§ WHAT TO WORK ON
Transcribe the data below verbatim from the line with "Task: Open the Boss Spawn event row" to the line with "Given: Click the". Include both of those lines.

§ EXERCISE INPUT
◆ ◆ ◆
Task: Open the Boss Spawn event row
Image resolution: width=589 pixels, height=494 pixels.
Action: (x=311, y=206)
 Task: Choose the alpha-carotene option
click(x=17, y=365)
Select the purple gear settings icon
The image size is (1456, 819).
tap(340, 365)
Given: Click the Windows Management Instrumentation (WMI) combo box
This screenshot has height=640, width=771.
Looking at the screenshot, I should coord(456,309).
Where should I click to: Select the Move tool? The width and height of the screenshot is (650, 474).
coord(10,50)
◆ ◆ ◆
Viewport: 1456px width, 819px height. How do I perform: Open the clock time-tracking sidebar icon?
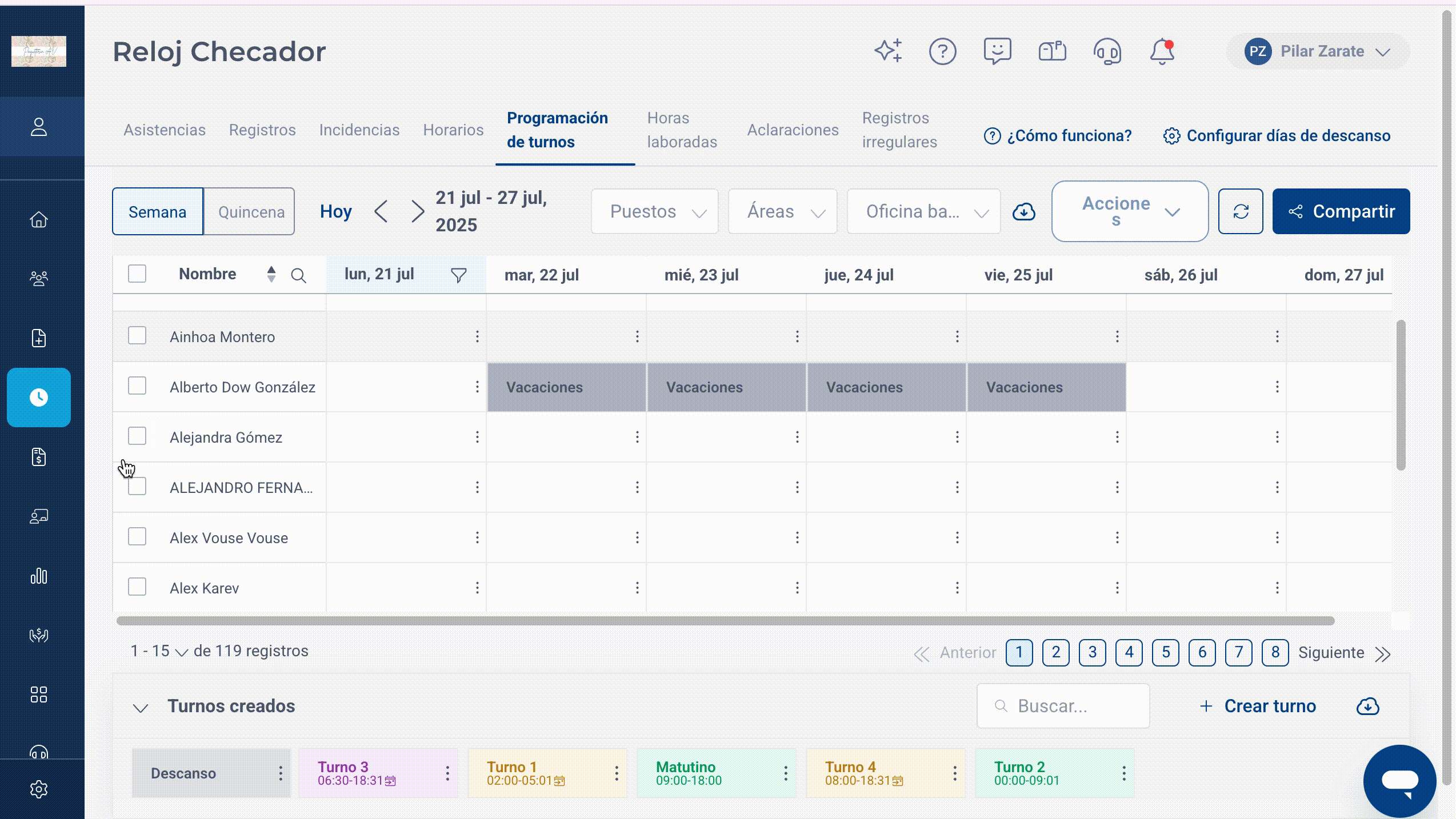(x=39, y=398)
◆ ◆ ◆
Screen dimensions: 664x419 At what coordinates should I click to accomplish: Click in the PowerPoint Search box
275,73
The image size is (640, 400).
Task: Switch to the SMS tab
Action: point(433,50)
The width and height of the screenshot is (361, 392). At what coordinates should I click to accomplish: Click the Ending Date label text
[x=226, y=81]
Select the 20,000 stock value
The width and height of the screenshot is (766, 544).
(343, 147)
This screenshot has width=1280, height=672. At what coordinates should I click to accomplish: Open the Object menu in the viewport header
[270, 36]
◆ ◆ ◆
§ FINISHED EXERCISE
Task: Open the Boss Spawn event row
Image resolution: width=589 pixels, height=494 pixels.
Action: (x=311, y=206)
 Task: Choose the alpha-carotene option
click(x=17, y=365)
Select the purple gear settings icon
The image size is (1456, 819).
tap(340, 365)
Given: Click the Windows Management Instrumentation (WMI) combo box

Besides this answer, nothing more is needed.